• [Exercise instructions]:
(a) In the R code excerpt, what does the function 'Statistics_Table' return for a data set? Answer in one to three sentences.
(b) Go on with the R code excerpt from the point where it ends.

• [Selected extract]:

Start

The function ' Statistics_Table ' will return a table of statistics for a data-set entered including its mean, absolute values' mean, standard deviation, median, skewness, kurtosis, and its 0th and 1st autocorrelation function values (ACF)

    	
            Statistics_Table = function(name, data)
{as.data.table(list(Data_Set = name, Mean = mean(data),
                    Mean_of_Absolute_Values = mean(abs(data)),
                    Standard_Deviation = sd(data),
                    Median = median(data),
                    Skewness = skewness(as.numeric(data)),
                    Kurtosis = kurtosis(as.numeric(data)),
                    ACF_lag_0 = acf(matrix(data),
                                    lag.max = 1,
                                    plot = FALSE)[[1]][[1]],
                    ACF_lag_1 = acf(matrix(data),
                                    lag.max = 1,
                                    plot = FALSE)[[1]][[2]]))}

Specification Table

The function ' Spec_Table ' will return a table of specification of our R variable tabulating their type and dimension.

End

• [Provided material]:
Start

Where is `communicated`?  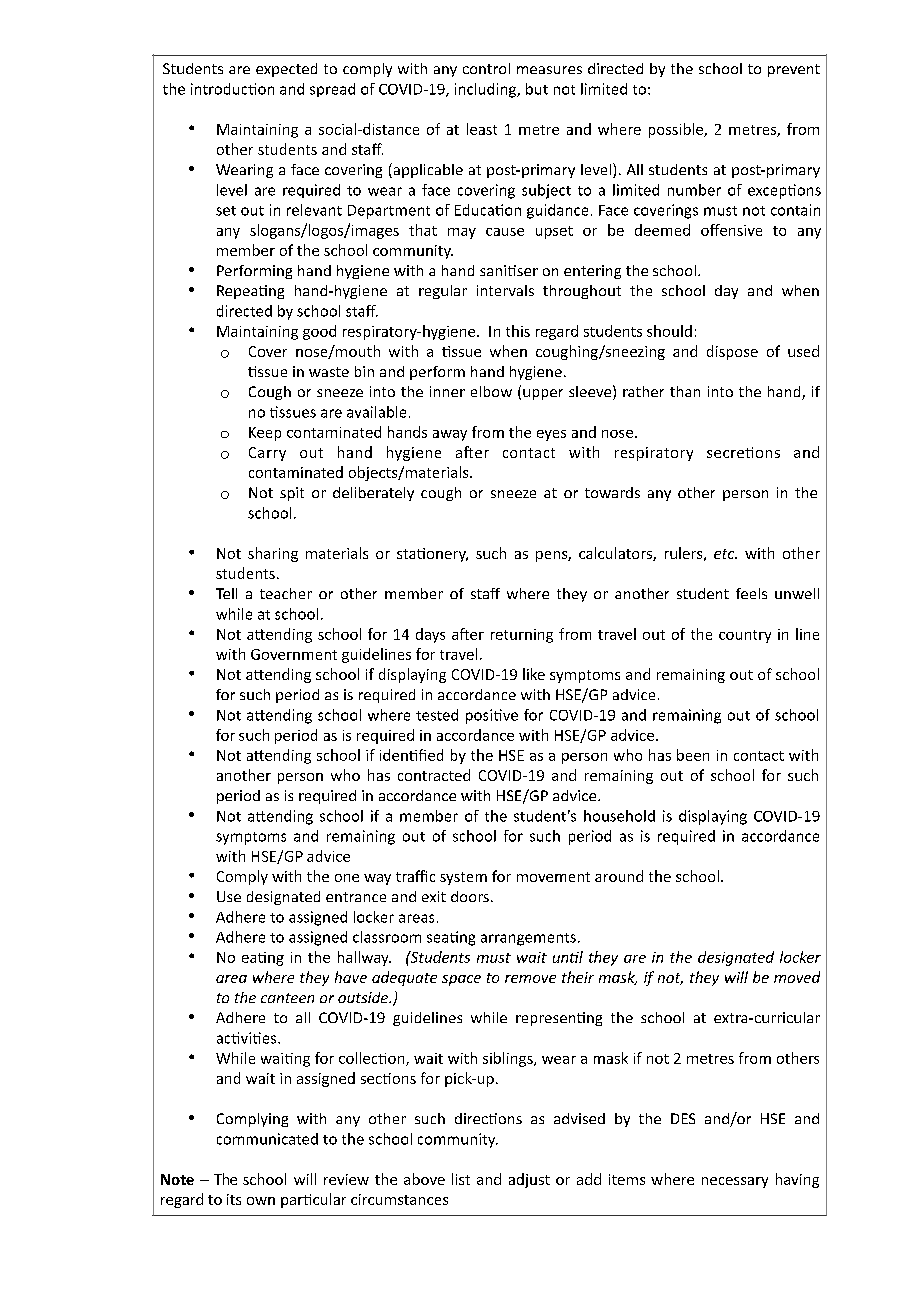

End

• [Task-by-task answers]:
(a) It returns a table of statistics for the data set: its mean, the mean of its absolute values, standard deviation, median, skewness and kurtosis. It also gives its autocorrelation function (ACF) values at lag 0 and lag 1.

(b)
            Spec_Table = function(variable){
    as.data.table(list(Type = typeof(variable), Dimension = toString(dim(variable))))}

Set original datasets & variables

S&P 500 Close Prices

The close price of our index SPX at time $t$ is defined as $P_{SPX,t}$. Its vector through time is defined as:

$ \mathbf{SPX\_raw} = $ $\left[ \begin{matrix} P_{SPX, 1} \\ P_{SPX, 2} \\ \vdots\\ P_{SPX, T_{SPX\_raw}} \end{matrix} \right] $

where $t \in \mathbb{Z}$ and $ 1 \le t \ge T_{SPX\_raw}$ where '$\in$' means 'in' and '$\mathbb{Z}$' is the set of whole numbers in the real number line, an integer (as opposed to on the number plane that includes imaginary numbers). $\mathbf{SPX\_raw}$ is thus as defined in the cell bellow. It is captured from Refinitiv's Datastream.

    	
            SPX_raw = na.omit(
    mydsws$timeSeriesListRequest(
        instrument = c("S&PCOMP"),
        startDate = "1990-01-01", # You may gather all data on Datastream with ' startDate = "BDATE" '
        endDate = "-0D",
        frequency = "D",
        # datatype = c("P")
        format = "ByDatatype"))
 
Spec_Table(SPX_raw) # View variable details

A data.table: 1 × 2
Type	Dimension
<chr>	<chr>
double	7981, 1

U.S.A. Risk-Free Rate of Return

In order to construct a theoretical risk-free return ($r_f$), we will import three candidate Government Bond Return data-sets:

We define, where $CRM=$ Constant Maturity Rate (i.e.: TRUS1MT, TRUS3MT, or TRUS10T), the matrix

$ \mathbf{CRM\_raw} =$ $\left[ \begin{matrix} {CRM}_1 \\ {CRM}_2 \\ \vdots\\ {CRM}_{T_{CRM\_raw}} \end{matrix} \right] $

Where $t \in \mathbb{Z}$ and $ 1 \le t \ge T_{CRM\_raw}$.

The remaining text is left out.